(Task to complete) Continue the V2G pipeline documentation below, picking up after its last line.

The V2G pipeline links genetic variants to their target genes on a cell-type specific basis. The only required input provided by the user is a tab-delimited table of variants for each trait, formatted as described in Variant table section .
You can download ABC predictions in 131 cell types and tissues from here, and the corresponding accessible peaks from here. Additional customization is described in Config section.
Create a variant list for each trait. This step is not required as long as the variant.list has the requreid columes specified in Variant table section.
LD-expand Aragam and Harst variants and include fine-mapped variants from the publication.
# LD-expand
bash preprocessing/CAD_*/log.addRsid.0.9.sh
# reformat
Rscript preprocessing/CAD_*/CreateVariantList.R
Preprocess the fine-mapped UK biobank variants.
# reformat
Rscript preprocessing/UKBB_*/CreateVariantList.R
Create the environment from the snakmake/envs/V2G.yaml file
conda env create -f V2G.yaml
Run the snakemake pipeline after setting up the config file. Each step of the pipeline is explained in the snakefile.
mkdir logs
snakemake --conda-frontend conda --profile sherlock --configfile snakemake/config/config.yaml --rerun-incomplete --snakefile snakemake/workflow/Snakefile --cluster "sbatch -n 1 -J {rule} -o logs/{rule}_{wildcards}.qout -e logs/{rule}_{wildcards}.e --cpus-per-task {threads} --mem {resources.mem_gb}GB --time {resources.runtime_hr}:00:00"
VariantTable: describled in the **Variable table** section.
OutDir: the absolute path to the output file location.
CodeDir: the absolute path to the script directory. E.g. {path}/V2G/snakemake/workflow/scripts
hg19sizes: the absolute path to the chromosome sizes file. E.g. {path}/V2G/resources/hg19_chr_sizes
RemoveNonCoding: whether to remove non-coding genes. (TRUE/FALSE)
MungeCredibleSet:
Genes: the absolute path to the bed file containing gene annotations. E.g., {path}/V2G/resources/RefSeqCurated.170308.bed.CollapsedGeneBounds.bed
Promoters: the absolute path to the file containing promoter annotations. E.g.,{path}/V2G/resources/RefSeqCurated.170308.bed.CollapsedGeneBounds.TSS500bp.bed"
UbiquitouslyExpressedGenes: the absolute path to the bed file containing ubiquitously expressed genes. E.g., {path}/V2G/resources/UbiquitouslyExpressedGenes.txt
ABCPRED: the absolute path to the ABC results for variant overlapping. E.g.{path}/V2G/resources/size_sorted_CombinedPredictions.AvgHiC.ABC0.015.minus150.txt.gz"

(Information)
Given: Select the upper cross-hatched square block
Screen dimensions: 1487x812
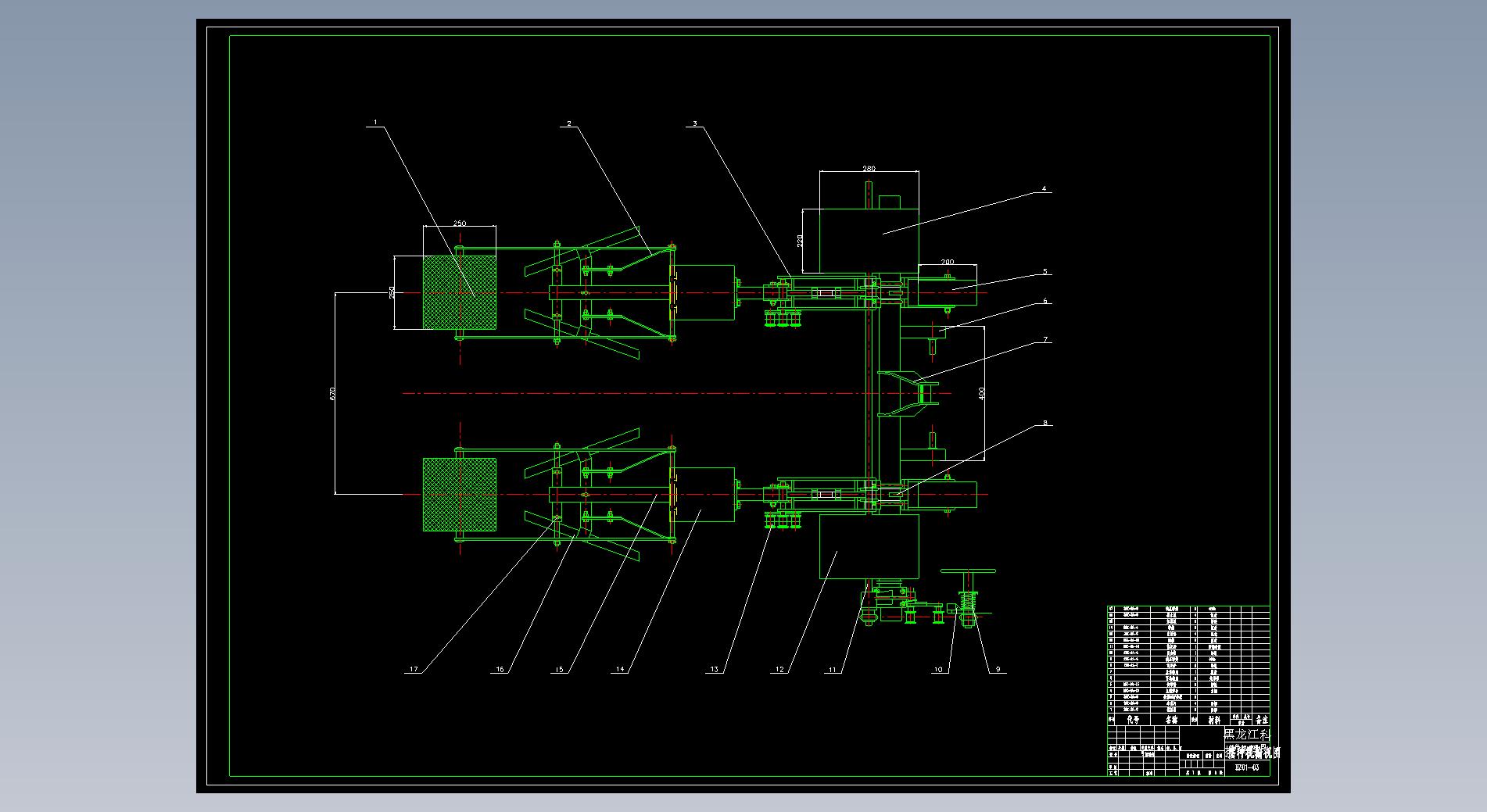Looking at the screenshot, I should (x=460, y=292).
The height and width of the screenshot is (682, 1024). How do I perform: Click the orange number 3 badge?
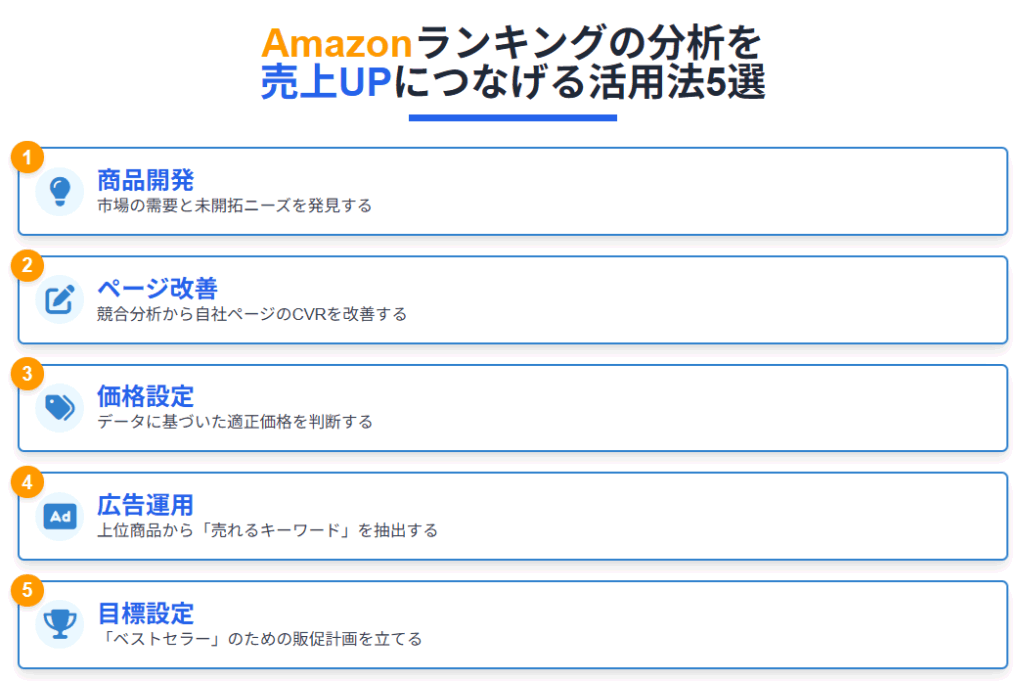27,374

(Your response)
ALLPEAKS: the absolute path to the directory containing [cell type-specific peaks](https://mitra.stanford.edu/engreitz/public/SchnitzlerKang2023/EnhancerList.minus150).
CelltypeTable: the absolute path to the table specifying cell type name patterns for cell type groups. The table is for catagorizing the cell types in ABCPRD and ALLPEAKS. E.g. {path}/V2G/resources/grouped_celltype_table.txt"
LipidBloodAssociationTable: the absolute path to the table containing variants associated with lipid level regulation. E.g., {path}/V2G/resources/lipid.level.csv"
intersectWithABC:
header: the absolute path to the file containing the header for the output file of the intersectWithABC step. E.g. {path}/V2G/resources/ABC_overlap.header"
intersectWithCelltypes:
PIP: only consider variants with PIP larger than the value. E.g., 0
groupABCByCelltypes:
PIP: same as above.
groupPeakOverlap:
PIP: same as above
This table provides information for the snakemake pipeline to operate on. The values of the fine_mapped_table column should link to the fine mapped variant table of each trait.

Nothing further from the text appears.